Wellness Program Effectiveness Improves with Education
Wellness programs in organizations are truly in their infancy. More employers are jumping on the wellness program bandwagon — both health and financial — but there is a gap in employees’ understanding of how they work. If your organization offers a wellness program, that’s a great start. But if wellness program benefits aren’t accompanied by effective employee education efforts, your workforce may not fully appreciate or utilize them. One example of a wellness program benefits that many employees don’t understand – and, don’t use – is health savings accounts (HSAs).
In order to attract and retain talent in today’s tight labor market, employers appear to be ramping up their wellness program offerings, especially in the financial wellness category. According to a recent article in Employee Benefit News (EBN), financial concerns are a big distraction and a chief stressor for workers. Recognizing this, employers have been investing more in wellness program benefits as a way to bolster their employees’ overall well-being.
According to Bank of America’s annual Workplace Benefits Report, cited by EBN, 53% of employers offer a financial wellness program — up from just 24% in 2015. Financial wellness programs are becoming mainstream in many employee benefits lineups, and it’s having a positive impact on employees’ financial lives. Financial wellness program benefits also reduce employees’ stress, which makes them happy and productive at work.
Nonetheless, one wellness program category where both employers and employees struggle is healthcare. Healthcare expenses continue to rise. As such, they are a significant financial strain on employees’ wallets, to the tune of $7,685 per year, according to Bank of America. That’s why a tax-advantaged health savings account (HSA) can be a strong addition to an employee wellness program, both from a health and financial perspective. Again, effective education plays a critical role in getting employees to optimize their use of this wellness program benefit. Employees don’t quite get it. Just 11% of those surveyed were able to correctly identify an HSA’s four basic attributes; only 7% accurately identified features of an HSA.

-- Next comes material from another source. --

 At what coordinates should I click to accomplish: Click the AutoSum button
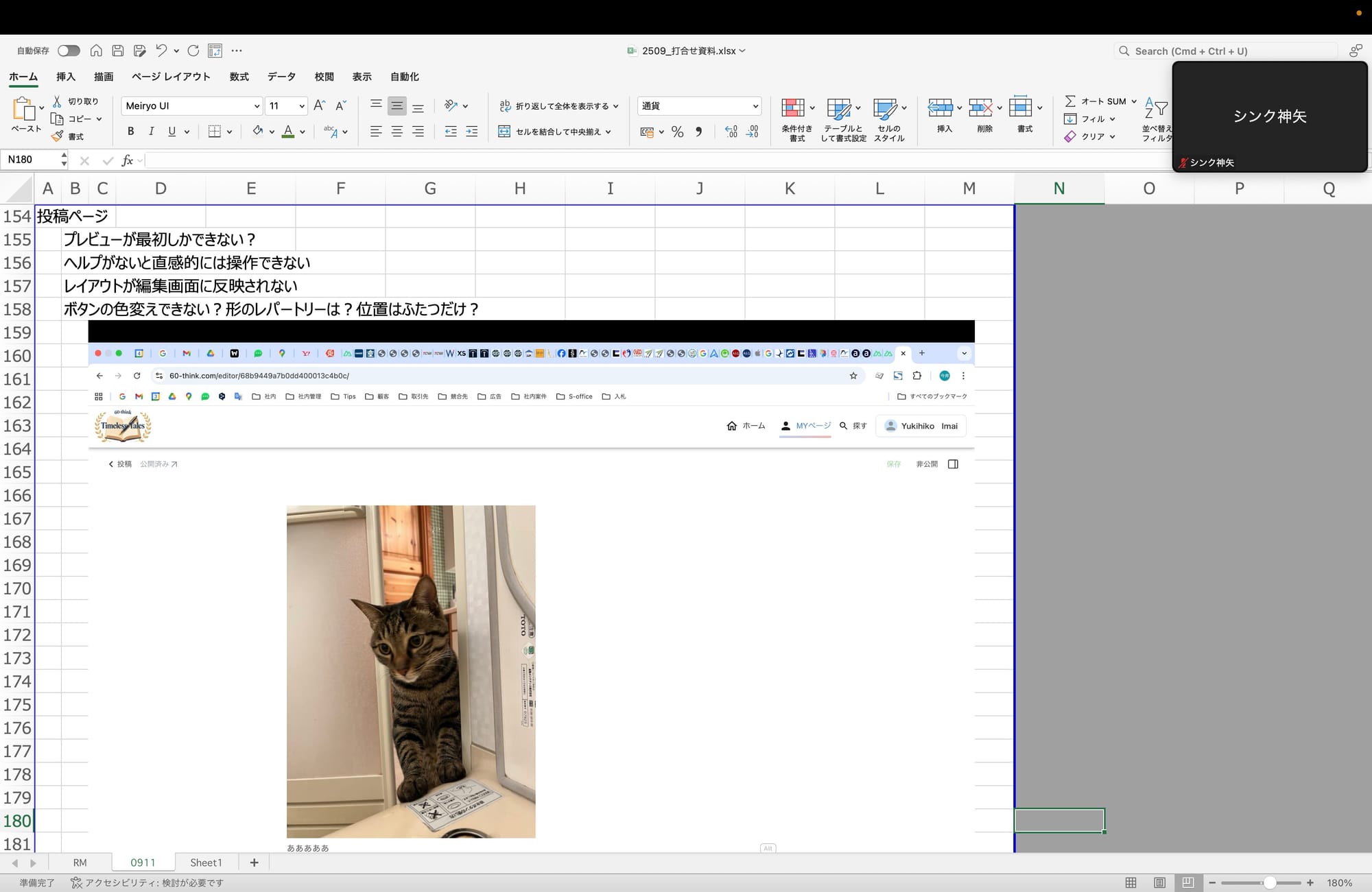tap(1096, 101)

Offered in tandem with high-deductible health plans (HDHPs) which help to reduce expenses overall for both employers and employees, HSAs also offer a triple tax advantage: contributions go into the account tax-free. The principal and any earnings are also not taxable. And distributions come out tax-free, so long as they’re used for qualified medical or unexpected expenses.
HSAs are a valuable wellness program benefit designed to help employees to cover out-of-pocket medical expenses. That’s important because six out of 10 employees say they’re worried about their ability to pay an unexpected medical bill. HSAs are also a powerful tax-advantaged wellness program benefit to help employees save for retirement — to cover future healthcare costs. However, 40% of employees whose employer offers an HSA don’t use it, mainly because they don’t understand its perks or what it’s for, according to BenefitsPro.
According to Lisa Margeson, head of retirement client experience and communications at Bank of America, who was quoted extensively throughout the EBN article, HSAs are a powerful wellness program benefit that can help employees offset the expense of rising healthcare prices. However, without proper education, HSAs as a wellness program benefit become effectively useless, she opined. “Employees will sometimes skip a medical appointment or go without medication if the cost of these things is too high. If employers aren’t properly educated on healthcare benefits they cannot help their employees become financially-well and it could hurt them in retirement,” EBN noted.
In addition, Ms. Margeson suggests employers focus on educating employees about HSAs as a retirement savings tool as well, by encouraging them to set aside and invest a portion of their savings to cover their healthcare costs in retirement. A financial professional can be particularly beneficial in helping employees use wellness program benefits like HSAs to plan for the future. In fact, that was the number-one thing Bank of America survey respondents said they wanted — help from a qualified financial professional.
The upside of a financial professional is that they can take the conversation beyond wellness program benefits and personalize it for the employee. According to EBN, employees are “looking for that one-on-one contact with someone who has a greater understanding of these industries and can help them come up with actionable and realistic plans for their future.” In addition, Ms. Margeson added, “Financial professionals understand HSAs [as part of a holistic wellness program] and can help communicate the power of them.”